Comfort, convenience drive ready-to-cook food market
This prodded Agrawalla to join the growing number of big and small companies making ready-to-cook (RTC) food products. Last month, he launched gravies and marinades in partnership with Reliance Retail. 'Convenience is addictive. Look at the success of quick-commerce services. Likewise, RTC foods, which simplify cooking, will grow sharply over the next 5-10 years,' Agrawalla said. A proprietary survey by Fireside Ventures shows RTC product volumes have doubled in the last two years, driven by batters and semi-prepared meals.
A June FMCG Pulse study by Kantar reflects similar data. The ready-to-cook (RTC) mixes doubled in volume in the last two years, adding 18 million new households in the period, it said. Category growth was led by batters and mixes. RTC curries added six lakh households in the same period.
Batters are fastest growing 'as they give you a dish on the table which is closest to what you would make fresh. It has the taste of home-made food and offers convenience,' observed food scientist Rinka Banerjee, founder of Thinking Forks. She expects expansion of the batter category with the likes of 'chilla' batter (made of gram flour or split green gram) entering the fray.
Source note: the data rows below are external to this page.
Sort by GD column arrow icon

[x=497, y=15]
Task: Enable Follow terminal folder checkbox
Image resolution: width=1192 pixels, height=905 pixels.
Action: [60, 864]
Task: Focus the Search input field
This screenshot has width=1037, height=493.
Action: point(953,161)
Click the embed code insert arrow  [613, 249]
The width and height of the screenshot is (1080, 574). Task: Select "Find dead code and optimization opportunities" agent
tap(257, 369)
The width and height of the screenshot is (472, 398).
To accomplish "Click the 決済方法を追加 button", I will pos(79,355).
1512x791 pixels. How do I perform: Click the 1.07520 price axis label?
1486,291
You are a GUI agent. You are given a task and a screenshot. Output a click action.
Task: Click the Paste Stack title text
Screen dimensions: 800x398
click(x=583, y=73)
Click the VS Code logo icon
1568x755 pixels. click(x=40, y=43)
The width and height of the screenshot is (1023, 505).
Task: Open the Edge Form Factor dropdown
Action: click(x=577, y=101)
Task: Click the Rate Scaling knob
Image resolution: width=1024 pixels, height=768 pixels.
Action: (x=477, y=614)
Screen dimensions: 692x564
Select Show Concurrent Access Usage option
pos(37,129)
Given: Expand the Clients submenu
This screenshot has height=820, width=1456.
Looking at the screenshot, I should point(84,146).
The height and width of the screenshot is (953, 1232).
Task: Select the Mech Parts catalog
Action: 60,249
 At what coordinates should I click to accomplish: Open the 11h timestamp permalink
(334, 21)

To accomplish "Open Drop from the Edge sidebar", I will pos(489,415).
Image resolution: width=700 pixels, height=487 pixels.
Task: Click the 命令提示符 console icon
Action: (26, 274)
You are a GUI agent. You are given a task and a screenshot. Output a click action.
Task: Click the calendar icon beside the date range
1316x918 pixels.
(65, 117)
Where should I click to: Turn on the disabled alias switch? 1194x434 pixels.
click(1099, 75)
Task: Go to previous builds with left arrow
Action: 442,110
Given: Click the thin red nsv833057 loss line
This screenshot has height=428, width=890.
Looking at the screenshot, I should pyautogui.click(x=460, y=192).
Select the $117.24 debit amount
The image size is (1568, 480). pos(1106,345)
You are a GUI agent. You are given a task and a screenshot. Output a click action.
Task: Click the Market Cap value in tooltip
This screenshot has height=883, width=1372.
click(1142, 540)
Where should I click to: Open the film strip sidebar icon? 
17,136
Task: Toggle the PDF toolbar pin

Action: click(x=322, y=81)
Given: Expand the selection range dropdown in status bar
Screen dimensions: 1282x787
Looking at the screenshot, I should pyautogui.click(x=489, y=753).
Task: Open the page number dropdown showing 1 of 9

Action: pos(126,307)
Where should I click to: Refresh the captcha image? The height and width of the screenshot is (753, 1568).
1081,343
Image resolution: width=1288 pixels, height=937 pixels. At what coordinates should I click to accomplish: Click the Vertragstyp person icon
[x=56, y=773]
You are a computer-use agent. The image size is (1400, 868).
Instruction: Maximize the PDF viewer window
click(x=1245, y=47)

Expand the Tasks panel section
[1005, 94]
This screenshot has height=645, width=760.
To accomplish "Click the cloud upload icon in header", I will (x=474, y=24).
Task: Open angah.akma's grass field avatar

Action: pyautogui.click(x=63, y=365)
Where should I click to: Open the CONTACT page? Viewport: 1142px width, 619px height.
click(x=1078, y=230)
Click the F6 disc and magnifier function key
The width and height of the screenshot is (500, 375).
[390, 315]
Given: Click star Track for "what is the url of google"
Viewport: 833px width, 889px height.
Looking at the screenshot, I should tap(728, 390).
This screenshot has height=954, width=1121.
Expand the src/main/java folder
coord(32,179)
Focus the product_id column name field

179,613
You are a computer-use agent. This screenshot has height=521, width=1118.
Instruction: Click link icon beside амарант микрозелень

Kantar study said that while RTC grew, the Ready-to-Eat segment – served directly after heating -- lost volume. Ready-to-Eat is losing out to fresh food delivery from restaurants and cloud kitchens, Banerjee said. 'Why would I buy packaged palak paneer or dal makhani when I can get it fresh on the delivery platform in 30 minutes,' she said.
Adarsh Menon, partner at Fireside Ventures agreed that consumers like to be involved in the cooking process building a case for RTC. 'Traditional home-cooking is still big but the affluent urban consumers are becoming time poor, hence, seeking ease of cooking. We are very bullish on the entire RTC category,' Menon said.
To be sure, RTC products are not new to India with several brands selling ginger pastes and idli-dosa mixes for close to 20 years. Yet the category lacked sizzle. That is beginning to change. 'RTC is poised to take off pushed by more women joining the workforce and our large millennial and GenZ population looking to cook smarter,' said Banerjee.
With Indians experimenting with food, they're lapping up RTC aids for dishes from, say, Chettinad to Kolhapur, Banerjee said. 'Besides, there's growing demand for preservative-free, cleaner labels which has been a deterrent for the category in the past,' Banerjee said.
Emergence of quick-commerce as a distribution channel has also become an enabler for category growth. 'For RTC, the stars are aligned. The consumer is ready, the channel is established and food companies are giving what people want, that is, healthy and clean RTC products,' Menon said. People want millet batters, high protein breakfasts and low oil curries and are willing to pay a premium for it, he added. Banerjee spots a bigger opportunity for RTC in frozen foods which have ventured beyond the routine snacks like fries to gourmet foods.
Meat and seafood brand TenderCuts agreed that the RTC meals market is going through a transformation with customers seeking restaurant-like starters and gravies at home, without compromising on quality, hygiene or freshness of meats. It offers premium, preservative-free, all-natural marinated meats and plans to introduce fusion recipes designed for kids, and high-protein combos for fitness enthusiasts, the company said.
Among emerging subcategories in RTC, Fireside Ventures expects proliferation of pre-cut ingredients, marinated proteins, global and regional meal kits, and frozen semi-cooked bundles—all designed to shave off preparation time while preserving the home-cooking experience.
In the next three years, Fireside Ventures expects the RTC market to double and RTC products to become a mainstream pantry staple in urban kitchens. It is banking on urban consumers to start using RTC daily rather than weekly, with an increase in rural penetration as cold chains and price points improve. Agrawalla said he expects his pocket-friendly gravies to become a regular habit with Indian consumers as they speed up their homestyle cooking.